My experience with dual DMA buffer rendering

zapta · June 19, 2021, 3:59pm

TL;DR - If worst case frame rate is dominated by the LVGL in memory rendering, optimize it first rather than the transfer rate to the TFT. To understand the situation of your application, measure it.

I recently modified my LVGL app to use dual DMA buffer rendering and though that others may find it interesting.

Configuration: Raspberry Pi RP2040 M0+ Pico @ 125Mhz, ILI9488 320x480 16 bits colors, sufficient RAM to contain 50% of the screen’s pixels (using 2 buffer of 25%) , 8 bits parallel path to the TFT, 15M pixels/sec I/O to the TFT using the RP2040’s PIO, screen updates are dominated by a large chart with 200 points that is rendered from scratch on each update.

Case 1 - Blocking DMA, rendering continues only when DMA completed. Yellow line shows total time in lv_refr_now() and blue line shows DMA activity. Overall frame time is 22ms.

Case 2 - Non blocking DMA. Rendering of the alternate buffer starts while DMA is still active. Frame time is 15.56ms which is 40% speed improvement over case 1. Nice. (Caveat: case 1 could be made faster by using a single buffer of 50% screen (?))

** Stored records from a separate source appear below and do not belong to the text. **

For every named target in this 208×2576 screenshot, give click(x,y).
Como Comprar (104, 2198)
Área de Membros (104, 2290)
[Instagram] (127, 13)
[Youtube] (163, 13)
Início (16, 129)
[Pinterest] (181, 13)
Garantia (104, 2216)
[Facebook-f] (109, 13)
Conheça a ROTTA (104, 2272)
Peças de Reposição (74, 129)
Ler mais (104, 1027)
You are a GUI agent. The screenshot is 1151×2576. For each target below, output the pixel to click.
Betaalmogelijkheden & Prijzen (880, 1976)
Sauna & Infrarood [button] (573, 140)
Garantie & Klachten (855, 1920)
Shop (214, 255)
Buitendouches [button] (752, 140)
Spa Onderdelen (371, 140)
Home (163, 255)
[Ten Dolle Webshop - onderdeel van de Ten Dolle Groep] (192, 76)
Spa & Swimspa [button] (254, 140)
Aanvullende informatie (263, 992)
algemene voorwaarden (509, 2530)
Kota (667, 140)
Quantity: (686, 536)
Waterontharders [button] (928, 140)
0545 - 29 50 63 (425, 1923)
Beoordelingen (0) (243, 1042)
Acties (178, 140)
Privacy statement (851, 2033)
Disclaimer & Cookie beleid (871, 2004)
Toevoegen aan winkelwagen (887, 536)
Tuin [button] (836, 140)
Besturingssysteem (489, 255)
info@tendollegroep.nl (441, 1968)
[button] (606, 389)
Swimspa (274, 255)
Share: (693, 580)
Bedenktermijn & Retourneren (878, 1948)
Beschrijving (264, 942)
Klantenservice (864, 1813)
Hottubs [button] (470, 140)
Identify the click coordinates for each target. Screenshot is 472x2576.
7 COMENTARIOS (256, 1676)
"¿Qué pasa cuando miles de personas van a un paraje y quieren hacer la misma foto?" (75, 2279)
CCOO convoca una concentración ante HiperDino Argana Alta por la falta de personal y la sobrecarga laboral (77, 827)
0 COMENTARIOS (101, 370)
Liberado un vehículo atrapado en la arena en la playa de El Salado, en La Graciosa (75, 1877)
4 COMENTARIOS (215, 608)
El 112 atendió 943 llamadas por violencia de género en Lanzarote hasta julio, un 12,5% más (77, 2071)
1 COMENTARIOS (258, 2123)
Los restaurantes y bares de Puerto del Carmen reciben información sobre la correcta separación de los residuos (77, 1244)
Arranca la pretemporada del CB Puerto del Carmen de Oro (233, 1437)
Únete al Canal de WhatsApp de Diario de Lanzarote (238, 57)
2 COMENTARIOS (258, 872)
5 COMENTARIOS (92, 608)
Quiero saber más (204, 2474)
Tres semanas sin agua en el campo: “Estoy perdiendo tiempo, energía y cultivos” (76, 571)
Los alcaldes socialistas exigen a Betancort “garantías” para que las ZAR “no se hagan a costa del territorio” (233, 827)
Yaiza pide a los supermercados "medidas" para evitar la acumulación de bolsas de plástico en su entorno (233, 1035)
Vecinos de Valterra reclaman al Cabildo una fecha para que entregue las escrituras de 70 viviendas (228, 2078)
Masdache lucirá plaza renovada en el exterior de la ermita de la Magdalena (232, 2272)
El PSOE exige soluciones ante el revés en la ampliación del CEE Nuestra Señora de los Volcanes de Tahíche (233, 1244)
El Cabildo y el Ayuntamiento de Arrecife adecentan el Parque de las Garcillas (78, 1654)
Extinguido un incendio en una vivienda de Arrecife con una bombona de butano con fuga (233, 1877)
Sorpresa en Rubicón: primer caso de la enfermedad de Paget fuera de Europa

The above two tests were made with the chart having simple data with all points having the same value:

Case 3 - Same as case 2 (non blocking DMA) but with a more complex chart data:

The rendering time increased significantly to a point that the frame time is 51ms and could probably grow even more if the data was were fluctuating more.

kisvegabor · June 20, 2021, 10:08am

Great summary.

About a week ago I found a bug in LVGL when 2 buffers are used. LVGL waited for the buffer to be released in the wrong place. It could also mean a few milliseconds if you used an older version.

Drawing that many lines could be really slow. I’m planning to optimize the line a circle drawing in v8.1.

zapta · June 21, 2021, 1:37pm

Was it fixed in 7.x? Can you point me to the commit so I can apply to my ‘fork’ ?

I also wondered abut the screen sharding that LVGL does. The buffers sent to the DMA seems to be in bottom up order (that is, wide rectangles with as many lines it can fit). I wonder if a left to right order will speed thins up (less line segments to render) and less tearing effect (less lines crossing buffer boundary). Is it configurable?

kisvegabor · June 21, 2021, 2:27pm

Here it is

Actually to order is the order of the invalidation of the areas. But if the whole screen is refreshed it’s really top to bottom.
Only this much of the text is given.